L’exemple est admirable, et cette dame est bonne ! etc.

Est-il une plus magnifique largeur de discours en vers ? une plus franche et naturelle beauté ? À lire Molière, on a de ces saveurs à tout moment plein la bouche. Et pourtant cela n’a pas triomphé aussi absolument qu’on le croirait. Le style de Molière en vers n’a pas ( comme on disait alors) levé la paille autant, à beaucoup près, que celui de Pascal en prose. Sur ce point roule en grande partie l’inégalité, l’infériorité de notre poésie. Pascal est déjà d’un bout à l’autre dans le fin et le net de la langue ; tout Molière n’y a pas également passé. Il n’est pas classique en ce sens et sur cet article du style. Il y avait encore du Rotrou chez Molière ; il n’y avait plus de Mézeray chez Pascal. Celui-ci refaisait huit et dix fois ; Molière passait outre. Il se jetait à ses premières pensées comme plus naturelles ; mais ce naturel lui est contesté, du moins dans l’expression. L’accord contre lui semble vraiment étrange là-dessus[1].

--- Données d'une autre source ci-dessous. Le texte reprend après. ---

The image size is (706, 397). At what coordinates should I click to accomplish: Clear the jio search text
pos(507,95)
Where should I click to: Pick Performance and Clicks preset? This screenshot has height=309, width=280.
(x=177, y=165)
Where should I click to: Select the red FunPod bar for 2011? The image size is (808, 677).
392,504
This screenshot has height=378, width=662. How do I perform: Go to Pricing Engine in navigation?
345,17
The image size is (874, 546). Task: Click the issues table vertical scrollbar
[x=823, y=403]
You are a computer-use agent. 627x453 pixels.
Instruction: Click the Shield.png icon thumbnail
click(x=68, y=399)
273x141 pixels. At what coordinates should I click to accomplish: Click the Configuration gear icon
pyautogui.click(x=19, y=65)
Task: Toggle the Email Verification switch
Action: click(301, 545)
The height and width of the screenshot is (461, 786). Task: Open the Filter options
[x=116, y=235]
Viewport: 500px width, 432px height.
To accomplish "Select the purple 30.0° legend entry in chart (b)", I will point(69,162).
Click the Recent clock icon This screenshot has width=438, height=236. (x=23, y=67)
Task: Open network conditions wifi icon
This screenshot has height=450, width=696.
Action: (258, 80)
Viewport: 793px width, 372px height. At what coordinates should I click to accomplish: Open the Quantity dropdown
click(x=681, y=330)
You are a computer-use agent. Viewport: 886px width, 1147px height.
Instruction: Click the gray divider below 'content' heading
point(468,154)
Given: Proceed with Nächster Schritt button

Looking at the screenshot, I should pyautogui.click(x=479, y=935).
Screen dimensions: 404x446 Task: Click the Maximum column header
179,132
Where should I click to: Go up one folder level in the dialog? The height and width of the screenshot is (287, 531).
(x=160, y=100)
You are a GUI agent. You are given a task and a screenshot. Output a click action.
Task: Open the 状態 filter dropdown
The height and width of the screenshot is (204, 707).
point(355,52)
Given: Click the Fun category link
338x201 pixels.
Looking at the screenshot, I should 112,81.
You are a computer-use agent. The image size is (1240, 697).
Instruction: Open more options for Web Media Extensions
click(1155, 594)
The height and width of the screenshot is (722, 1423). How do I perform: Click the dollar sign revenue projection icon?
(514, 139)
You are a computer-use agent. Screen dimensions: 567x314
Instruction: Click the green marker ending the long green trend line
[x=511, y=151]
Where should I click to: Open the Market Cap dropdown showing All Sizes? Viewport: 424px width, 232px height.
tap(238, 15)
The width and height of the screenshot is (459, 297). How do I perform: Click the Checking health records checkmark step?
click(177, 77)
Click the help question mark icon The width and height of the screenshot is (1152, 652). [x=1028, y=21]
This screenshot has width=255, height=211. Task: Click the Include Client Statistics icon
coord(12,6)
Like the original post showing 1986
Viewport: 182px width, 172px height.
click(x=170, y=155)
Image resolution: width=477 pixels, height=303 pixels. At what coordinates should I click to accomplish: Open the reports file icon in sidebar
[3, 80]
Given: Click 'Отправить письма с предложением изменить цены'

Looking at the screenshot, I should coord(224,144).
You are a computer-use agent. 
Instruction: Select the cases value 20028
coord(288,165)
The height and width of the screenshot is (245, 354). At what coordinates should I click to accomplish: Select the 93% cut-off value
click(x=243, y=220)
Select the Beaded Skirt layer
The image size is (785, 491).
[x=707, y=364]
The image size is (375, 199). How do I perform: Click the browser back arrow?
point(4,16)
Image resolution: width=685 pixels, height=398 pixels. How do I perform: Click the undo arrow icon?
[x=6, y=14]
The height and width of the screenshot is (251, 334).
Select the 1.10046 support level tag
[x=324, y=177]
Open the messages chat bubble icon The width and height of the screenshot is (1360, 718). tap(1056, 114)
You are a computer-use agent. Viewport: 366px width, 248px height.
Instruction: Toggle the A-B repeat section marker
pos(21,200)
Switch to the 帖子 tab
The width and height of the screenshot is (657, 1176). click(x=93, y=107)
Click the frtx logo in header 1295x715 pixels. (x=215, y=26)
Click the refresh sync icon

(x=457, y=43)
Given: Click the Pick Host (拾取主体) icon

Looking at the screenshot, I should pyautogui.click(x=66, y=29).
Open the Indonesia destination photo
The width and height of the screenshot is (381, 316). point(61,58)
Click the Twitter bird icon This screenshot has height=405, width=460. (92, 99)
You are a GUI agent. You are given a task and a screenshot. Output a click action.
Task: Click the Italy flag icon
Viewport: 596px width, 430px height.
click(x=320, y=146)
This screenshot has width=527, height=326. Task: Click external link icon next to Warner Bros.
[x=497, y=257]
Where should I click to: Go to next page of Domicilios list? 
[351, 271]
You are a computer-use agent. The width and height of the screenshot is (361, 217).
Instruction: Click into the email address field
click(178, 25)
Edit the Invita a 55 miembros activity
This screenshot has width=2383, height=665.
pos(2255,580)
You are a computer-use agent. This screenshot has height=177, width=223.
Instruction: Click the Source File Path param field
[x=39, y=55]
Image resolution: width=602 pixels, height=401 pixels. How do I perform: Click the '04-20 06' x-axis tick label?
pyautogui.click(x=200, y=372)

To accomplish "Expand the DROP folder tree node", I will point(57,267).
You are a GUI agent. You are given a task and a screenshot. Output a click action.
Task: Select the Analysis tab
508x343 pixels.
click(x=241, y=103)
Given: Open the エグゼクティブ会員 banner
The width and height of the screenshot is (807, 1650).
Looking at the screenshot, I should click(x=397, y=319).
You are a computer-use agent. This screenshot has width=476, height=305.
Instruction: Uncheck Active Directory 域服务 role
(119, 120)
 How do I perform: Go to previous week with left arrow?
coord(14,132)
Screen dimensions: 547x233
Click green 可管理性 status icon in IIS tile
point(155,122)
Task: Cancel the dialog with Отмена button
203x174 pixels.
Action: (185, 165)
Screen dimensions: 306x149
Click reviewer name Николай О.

La Bruyère dit : « Il n’a manqué à Molière que d’éviter le jargon et le barbarisme et d’écrire purement ; » et, dans son regret, il souhaite à MoHère le style de Térence, de même qu’il voudrait à Térence le feu de Molière.

Fénelon (Lettre sur l’Éloquence), après un sincère éloge du fond et en confessant volontiers que Molière est grand, ajoute : « En pensant bien, il parle souvent

  1. Des ouvrages considérables ont été faits dans ces derniers temps sur le style et la langue de Molière. Je ne crois pourtant pas devoir supprimer ces réflexions qui me sont propres, qui ont trouvé place dans mon Cours de Lausanne (1837-1838), et qui entrent dans l’économie première de mon livre. Je ne fais d’ailleurs qu’y reprendre et y développer des idées émises par moi-même dans un ancien travail sur Molière (Portraits littéraires).